Résumé de la décision
M. A C B, ressortissant tchadien, a contesté un arrêté du préfet de la Loire-Atlantique du 12 janvier 2023, qui refusait de lui délivrer un titre de séjour, lui imposait une obligation de quitter le territoire français dans un délai de trente jours et fixait son pays de destination. Le tribunal administratif de Nantes a rejeté sa demande par un jugement du 11 juillet 2023. M. B a ensuite interjeté appel de ce jugement. Par ordonnance du 18 mars 2024, la cour administrative d'appel de Nantes a rejeté la requête de M. B, considérant qu'elle était manifestement dépourvue de fondement.
Arguments pertinents
1. Rejet des moyens de contestation : La cour a écarté les arguments de M. B concernant la méconnaissance des dispositions de l'article L. 422-1 du Code de l'entrée et du séjour des étrangers et du droit d'asile, ainsi que des stipulations de l'article 8 de la Convention européenne des droits de l'homme.
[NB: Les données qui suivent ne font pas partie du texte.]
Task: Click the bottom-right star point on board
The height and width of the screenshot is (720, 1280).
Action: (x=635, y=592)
La cour a souligné que M. B n'a pas apporté d'éléments nouveaux en appel, ce qui a conduit à maintenir les motifs retenus par le tribunal administratif.
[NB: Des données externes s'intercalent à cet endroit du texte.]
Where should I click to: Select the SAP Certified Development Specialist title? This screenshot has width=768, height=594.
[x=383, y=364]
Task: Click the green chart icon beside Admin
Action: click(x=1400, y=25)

> "Il convient d'écarter par adoption de motifs retenus par les premiers juges les moyens tirés de la méconnaissance... sans apporter d'élément nouveau."
2. Conséquence de l'absence d'annulation : La cour a également noté que, puisque la décision de refus de titre de séjour n'était pas annulée, les décisions d'obligation de quitter le territoire et de fixation du pays de destination ne pouvaient pas être annulées par voie de conséquence.
> "La décision refusant d'accorder un titre de séjour à M. B n'étant pas annulée, doit être écarté le moyen tiré de ce que les décisions... doivent être annulées par voie de conséquence."
Interprétations et citations légales
1. Article L. 422-1 du Code de l'entrée et du séjour des étrangers et du droit d'asile : Cet article régit les conditions d'octroi des titres de séjour. La cour a interprété que les arguments de M. B ne démontraient pas une violation de ces dispositions, ce qui a conduit à la confirmation du jugement du tribunal administratif.
2. Article 8 de la Convention européenne des droits de l'homme : Cet article protège le droit au respect de la vie privée et familiale. La cour a considéré que les arguments de M. B ne justifiaient pas une atteinte à cette protection, en l'absence d'éléments nouveaux.
3. Article R. 222-1 du Code de justice administrative : Cet article permet aux présidents des cours administratives d'appel de rejeter des requêtes manifestement dépourvues de fondement. La cour a appliqué cette disposition pour justifier le rejet de la requête de M. B.
> "Les présidents des cours administratives d'appel peuvent... rejeter... les requêtes d'appel manifestement dépourvues de fondement."
En conclusion, la cour a statué que la requête de M. B était sans fondement et a rejeté toutes ses demandes, y compris celles relatives à l'injonction et à l'astreinte.